*** Opening of Material shown ***

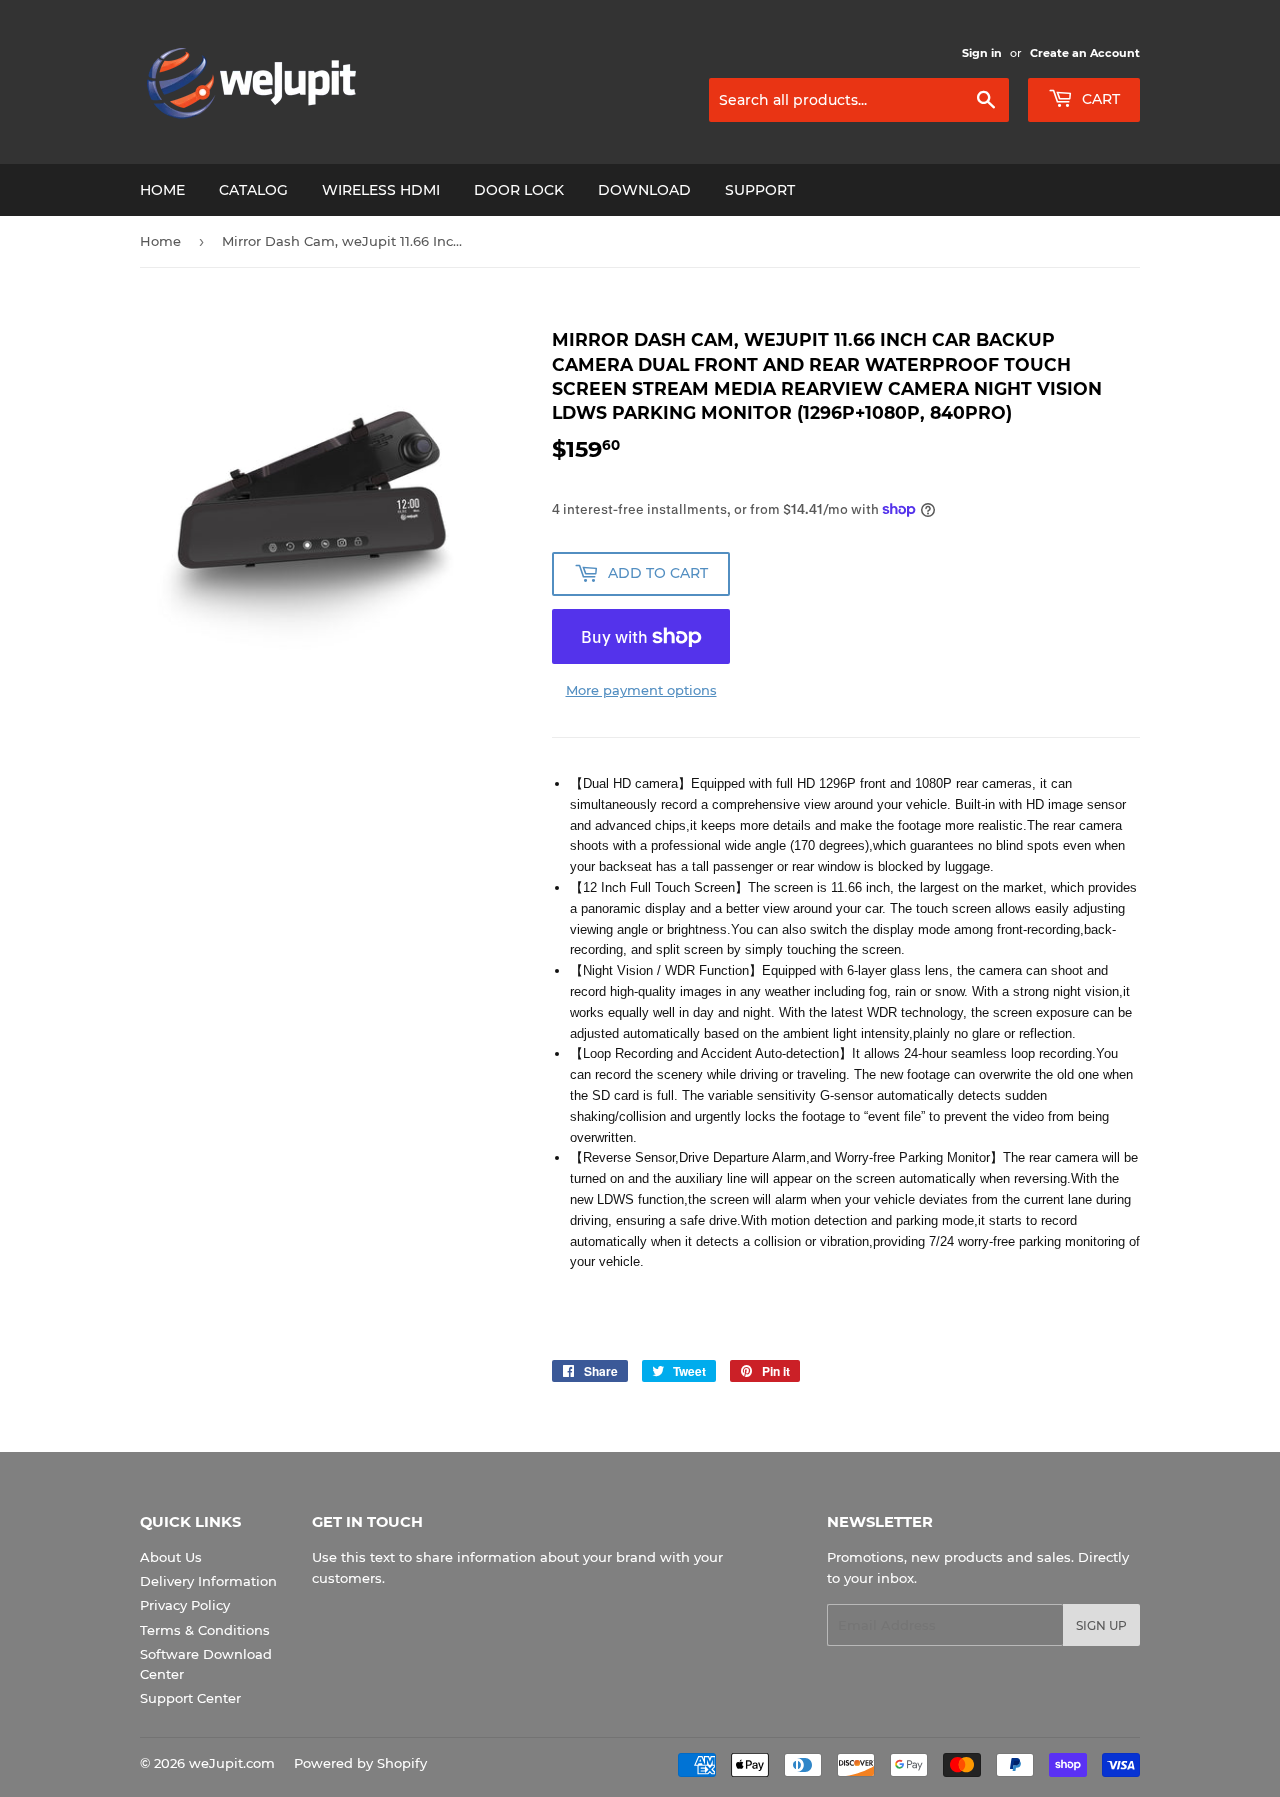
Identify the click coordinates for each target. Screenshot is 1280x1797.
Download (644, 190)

*** Close of Material shown ***
*** Opening of Material shown ***

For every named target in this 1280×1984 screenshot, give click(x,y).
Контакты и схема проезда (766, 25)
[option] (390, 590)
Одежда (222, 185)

*** Close of Material shown ***

#### What to do
Find and copy every line in the entries above where the string "target" occurs.

#### Output
Identify the click coordinates for each target. Screenshot is 1280x1797.
For every named target in this 1280×1984 screenshot, give click(x,y).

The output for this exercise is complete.